If you don’t want to shell out an extra 15-20% more for your new kite this year you don’t have to, because the regular (non SLS) range of kites are still available and it looks like they’re aiming to run two ranges with the “premium” SLS range being akin to the “top end” models we see with cars and the like, specced out with all the latest features.
Looking over the shape of the kite you can see there are a few differences in the outline. Using a material with 50% less stretch is going to have a major impact on how a kite flies, so design adaptations have been made to take this into account. The wingtip outline appears a little more squared off rather than swept, but the rest of the leading edge appears to follow the same shape as the 2020 Neo.

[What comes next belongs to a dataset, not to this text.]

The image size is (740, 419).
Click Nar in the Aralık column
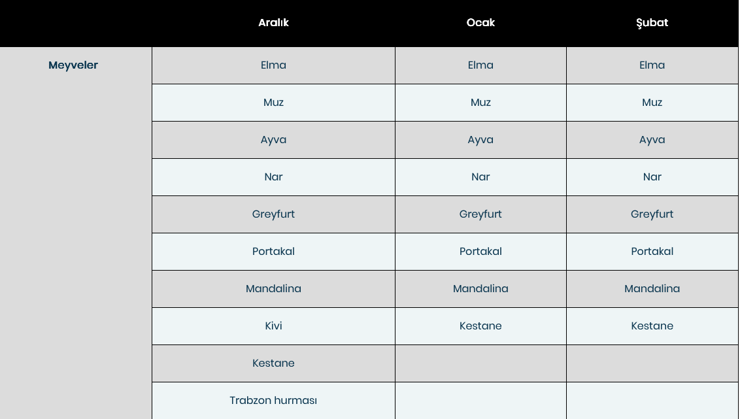[273, 177]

Aside from the small tweaks to the shape, the SLS Neo 2021 also features the “flex strut” design that we’ve seen on the Juice. The struts are designed to be stiffer at the front of the canopy near the LE to hold their shape and respond quickly to user input, but they deform and flex more towards the back of the kite allowing it to twist and turn more dynamically in the air. This is how you get that super fast and snappy response, the front of the kite can start turning without having to wait for the back of the kite to follow, it catches up through the turn rather than delaying it.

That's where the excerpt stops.